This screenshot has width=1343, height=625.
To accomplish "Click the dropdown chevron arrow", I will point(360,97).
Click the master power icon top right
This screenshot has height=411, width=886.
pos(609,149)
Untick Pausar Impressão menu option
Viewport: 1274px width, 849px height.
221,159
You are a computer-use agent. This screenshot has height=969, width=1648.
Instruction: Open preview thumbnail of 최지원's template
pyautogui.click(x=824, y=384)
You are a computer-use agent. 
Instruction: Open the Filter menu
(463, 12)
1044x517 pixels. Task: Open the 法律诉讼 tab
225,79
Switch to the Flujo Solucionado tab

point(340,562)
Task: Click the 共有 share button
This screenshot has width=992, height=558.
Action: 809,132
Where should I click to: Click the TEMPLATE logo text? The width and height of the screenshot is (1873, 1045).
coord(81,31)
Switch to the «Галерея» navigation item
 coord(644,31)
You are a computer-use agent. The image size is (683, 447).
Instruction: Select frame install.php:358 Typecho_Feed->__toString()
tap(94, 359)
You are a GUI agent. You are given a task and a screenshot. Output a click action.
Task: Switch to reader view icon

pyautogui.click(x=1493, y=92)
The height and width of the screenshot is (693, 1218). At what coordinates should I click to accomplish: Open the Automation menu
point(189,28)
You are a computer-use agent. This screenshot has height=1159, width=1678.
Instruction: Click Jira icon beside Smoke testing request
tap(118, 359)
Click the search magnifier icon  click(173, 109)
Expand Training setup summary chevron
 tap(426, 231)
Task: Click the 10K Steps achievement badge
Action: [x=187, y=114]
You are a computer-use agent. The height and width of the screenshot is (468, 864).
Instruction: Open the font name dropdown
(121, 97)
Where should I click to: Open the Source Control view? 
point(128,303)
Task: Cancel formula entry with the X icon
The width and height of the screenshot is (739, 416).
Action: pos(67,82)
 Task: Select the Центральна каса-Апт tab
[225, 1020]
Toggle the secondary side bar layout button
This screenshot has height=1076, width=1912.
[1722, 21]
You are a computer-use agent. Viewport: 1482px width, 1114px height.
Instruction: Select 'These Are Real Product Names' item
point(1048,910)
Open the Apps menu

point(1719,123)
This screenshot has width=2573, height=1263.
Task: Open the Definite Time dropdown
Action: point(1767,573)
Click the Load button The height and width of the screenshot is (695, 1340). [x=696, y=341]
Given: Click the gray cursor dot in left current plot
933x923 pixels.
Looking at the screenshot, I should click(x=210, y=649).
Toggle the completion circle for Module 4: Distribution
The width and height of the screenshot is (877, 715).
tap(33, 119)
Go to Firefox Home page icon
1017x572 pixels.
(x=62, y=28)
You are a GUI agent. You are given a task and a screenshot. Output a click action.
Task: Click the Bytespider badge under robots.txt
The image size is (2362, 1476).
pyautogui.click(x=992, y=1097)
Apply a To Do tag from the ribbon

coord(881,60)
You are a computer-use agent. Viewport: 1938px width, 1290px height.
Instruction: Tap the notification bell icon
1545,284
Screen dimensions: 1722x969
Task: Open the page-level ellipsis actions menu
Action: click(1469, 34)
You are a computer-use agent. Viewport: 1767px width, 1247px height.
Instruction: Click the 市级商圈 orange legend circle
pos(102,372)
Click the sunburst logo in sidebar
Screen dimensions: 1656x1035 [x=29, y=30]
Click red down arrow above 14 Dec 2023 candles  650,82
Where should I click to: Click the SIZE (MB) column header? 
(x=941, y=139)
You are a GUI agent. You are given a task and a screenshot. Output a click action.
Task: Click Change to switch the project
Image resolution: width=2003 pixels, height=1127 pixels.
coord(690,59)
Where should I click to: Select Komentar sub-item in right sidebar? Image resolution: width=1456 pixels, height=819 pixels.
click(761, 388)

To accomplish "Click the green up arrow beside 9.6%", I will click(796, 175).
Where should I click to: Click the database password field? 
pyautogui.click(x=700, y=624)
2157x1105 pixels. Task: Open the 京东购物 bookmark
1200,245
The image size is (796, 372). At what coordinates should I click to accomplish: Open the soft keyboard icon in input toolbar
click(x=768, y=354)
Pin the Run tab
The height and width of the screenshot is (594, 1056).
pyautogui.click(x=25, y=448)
---
EXERCISE REQUIREMENTS:
Once you have read the data above, print all of it again exactly.

RESPONSE AREA:
This screenshot has width=1343, height=625.
To accomplish "Click the dropdown chevron arrow", I will point(360,97).
Click the master power icon top right
This screenshot has height=411, width=886.
pos(609,149)
Untick Pausar Impressão menu option
Viewport: 1274px width, 849px height.
221,159
You are a computer-use agent. This screenshot has height=969, width=1648.
Instruction: Open preview thumbnail of 최지원's template
pyautogui.click(x=824, y=384)
You are a computer-use agent. 
Instruction: Open the Filter menu
(463, 12)
1044x517 pixels. Task: Open the 法律诉讼 tab
225,79
Switch to the Flujo Solucionado tab

point(340,562)
Task: Click the 共有 share button
This screenshot has width=992, height=558.
Action: 809,132
Where should I click to: Click the TEMPLATE logo text? The width and height of the screenshot is (1873, 1045).
coord(81,31)
Switch to the «Галерея» navigation item
 coord(644,31)
You are a computer-use agent. The image size is (683, 447).
Instruction: Select frame install.php:358 Typecho_Feed->__toString()
tap(94, 359)
You are a GUI agent. You are given a task and a screenshot. Output a click action.
Task: Switch to reader view icon

pyautogui.click(x=1493, y=92)
The height and width of the screenshot is (693, 1218). At what coordinates should I click to accomplish: Open the Automation menu
point(189,28)
You are a computer-use agent. This screenshot has height=1159, width=1678.
Instruction: Click Jira icon beside Smoke testing request
tap(118, 359)
Click the search magnifier icon  click(173, 109)
Expand Training setup summary chevron
 tap(426, 231)
Task: Click the 10K Steps achievement badge
Action: [x=187, y=114]
You are a computer-use agent. The height and width of the screenshot is (468, 864).
Instruction: Open the font name dropdown
(121, 97)
Where should I click to: Open the Source Control view? 
point(128,303)
Task: Cancel formula entry with the X icon
The width and height of the screenshot is (739, 416).
Action: pos(67,82)
 Task: Select the Центральна каса-Апт tab
[225, 1020]
Toggle the secondary side bar layout button
This screenshot has height=1076, width=1912.
[1722, 21]
You are a computer-use agent. Viewport: 1482px width, 1114px height.
Instruction: Select 'These Are Real Product Names' item
point(1048,910)
Open the Apps menu

point(1719,123)
This screenshot has width=2573, height=1263.
Task: Open the Definite Time dropdown
Action: point(1767,573)
Click the Load button The height and width of the screenshot is (695, 1340). [x=696, y=341]
Given: Click the gray cursor dot in left current plot
933x923 pixels.
Looking at the screenshot, I should click(x=210, y=649).
Toggle the completion circle for Module 4: Distribution
The width and height of the screenshot is (877, 715).
tap(33, 119)
Go to Firefox Home page icon
1017x572 pixels.
(x=62, y=28)
You are a GUI agent. You are given a task and a screenshot. Output a click action.
Task: Click the Bytespider badge under robots.txt
The image size is (2362, 1476).
pyautogui.click(x=992, y=1097)
Apply a To Do tag from the ribbon

coord(881,60)
You are a computer-use agent. Viewport: 1938px width, 1290px height.
Instruction: Tap the notification bell icon
1545,284
Screen dimensions: 1722x969
Task: Open the page-level ellipsis actions menu
Action: click(1469, 34)
You are a computer-use agent. Viewport: 1767px width, 1247px height.
Instruction: Click the 市级商圈 orange legend circle
pos(102,372)
Click the sunburst logo in sidebar
Screen dimensions: 1656x1035 [x=29, y=30]
Click red down arrow above 14 Dec 2023 candles  650,82
Where should I click to: Click the SIZE (MB) column header? 
(x=941, y=139)
You are a GUI agent. You are given a task and a screenshot. Output a click action.
Task: Click Change to switch the project
Image resolution: width=2003 pixels, height=1127 pixels.
coord(690,59)
Where should I click to: Select Komentar sub-item in right sidebar? Image resolution: width=1456 pixels, height=819 pixels.
click(761, 388)

To accomplish "Click the green up arrow beside 9.6%", I will click(796, 175).
Where should I click to: Click the database password field? 
pyautogui.click(x=700, y=624)
2157x1105 pixels. Task: Open the 京东购物 bookmark
1200,245
The image size is (796, 372). At what coordinates should I click to accomplish: Open the soft keyboard icon in input toolbar
click(x=768, y=354)
Pin the Run tab
The height and width of the screenshot is (594, 1056).
pyautogui.click(x=25, y=448)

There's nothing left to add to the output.